### EXERCISE DETAILS
Once the line with "Task: Collapse Transfer" is found in the entries below, repeat it and each following line exactly, up to and including the line with "This screenshot has width=311, height=248.". Add no other lines.
--- SUPPLIED RECORDS ---
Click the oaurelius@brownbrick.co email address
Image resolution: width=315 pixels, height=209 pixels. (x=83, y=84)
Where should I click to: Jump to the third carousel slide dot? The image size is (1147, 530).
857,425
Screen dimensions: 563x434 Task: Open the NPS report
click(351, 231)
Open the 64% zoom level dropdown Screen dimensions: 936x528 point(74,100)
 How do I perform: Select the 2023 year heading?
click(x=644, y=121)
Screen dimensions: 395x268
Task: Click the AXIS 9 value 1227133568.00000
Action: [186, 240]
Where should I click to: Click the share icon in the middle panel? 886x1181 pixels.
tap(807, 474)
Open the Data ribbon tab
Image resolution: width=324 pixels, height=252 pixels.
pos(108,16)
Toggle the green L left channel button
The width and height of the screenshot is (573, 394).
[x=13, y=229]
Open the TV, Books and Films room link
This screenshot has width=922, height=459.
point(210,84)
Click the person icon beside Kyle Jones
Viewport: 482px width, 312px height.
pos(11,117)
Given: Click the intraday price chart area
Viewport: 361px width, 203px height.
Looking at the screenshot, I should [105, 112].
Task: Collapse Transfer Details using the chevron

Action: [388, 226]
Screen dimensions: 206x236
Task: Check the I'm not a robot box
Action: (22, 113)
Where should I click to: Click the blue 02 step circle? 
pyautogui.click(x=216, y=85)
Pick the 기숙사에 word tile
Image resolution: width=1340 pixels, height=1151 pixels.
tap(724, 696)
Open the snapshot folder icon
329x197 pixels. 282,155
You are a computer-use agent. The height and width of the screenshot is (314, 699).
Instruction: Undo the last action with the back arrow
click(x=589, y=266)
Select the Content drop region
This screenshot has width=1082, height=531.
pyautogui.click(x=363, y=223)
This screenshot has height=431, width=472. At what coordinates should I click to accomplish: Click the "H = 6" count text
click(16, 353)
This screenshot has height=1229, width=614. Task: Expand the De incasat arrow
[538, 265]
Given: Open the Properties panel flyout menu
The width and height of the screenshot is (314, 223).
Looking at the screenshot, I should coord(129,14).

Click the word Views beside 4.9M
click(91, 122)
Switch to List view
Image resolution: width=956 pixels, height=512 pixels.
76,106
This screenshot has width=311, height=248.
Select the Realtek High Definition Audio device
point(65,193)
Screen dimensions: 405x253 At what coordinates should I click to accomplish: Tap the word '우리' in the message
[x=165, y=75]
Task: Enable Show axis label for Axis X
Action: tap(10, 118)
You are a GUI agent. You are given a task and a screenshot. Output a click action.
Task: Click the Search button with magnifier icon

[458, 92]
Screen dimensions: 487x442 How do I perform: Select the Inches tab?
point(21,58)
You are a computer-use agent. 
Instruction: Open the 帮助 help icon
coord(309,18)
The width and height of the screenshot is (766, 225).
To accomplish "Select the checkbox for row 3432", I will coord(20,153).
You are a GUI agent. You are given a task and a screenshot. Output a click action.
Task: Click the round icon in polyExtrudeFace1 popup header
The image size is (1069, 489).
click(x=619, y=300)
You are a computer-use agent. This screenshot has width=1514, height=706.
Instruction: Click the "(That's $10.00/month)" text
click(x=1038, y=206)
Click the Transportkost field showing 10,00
---
### EXERCISE ANSWER
Task: Collapse Transfer Details using the chevron

Action: [388, 226]
Screen dimensions: 206x236
Task: Check the I'm not a robot box
Action: (22, 113)
Where should I click to: Click the blue 02 step circle? 
pyautogui.click(x=216, y=85)
Pick the 기숙사에 word tile
Image resolution: width=1340 pixels, height=1151 pixels.
tap(724, 696)
Open the snapshot folder icon
329x197 pixels. 282,155
You are a computer-use agent. The height and width of the screenshot is (314, 699).
Instruction: Undo the last action with the back arrow
click(x=589, y=266)
Select the Content drop region
This screenshot has width=1082, height=531.
pyautogui.click(x=363, y=223)
This screenshot has height=431, width=472. At what coordinates should I click to accomplish: Click the "H = 6" count text
click(16, 353)
This screenshot has height=1229, width=614. Task: Expand the De incasat arrow
[538, 265]
Given: Open the Properties panel flyout menu
The width and height of the screenshot is (314, 223).
Looking at the screenshot, I should coord(129,14).

Click the word Views beside 4.9M
click(91, 122)
Switch to List view
Image resolution: width=956 pixels, height=512 pixels.
76,106
This screenshot has width=311, height=248.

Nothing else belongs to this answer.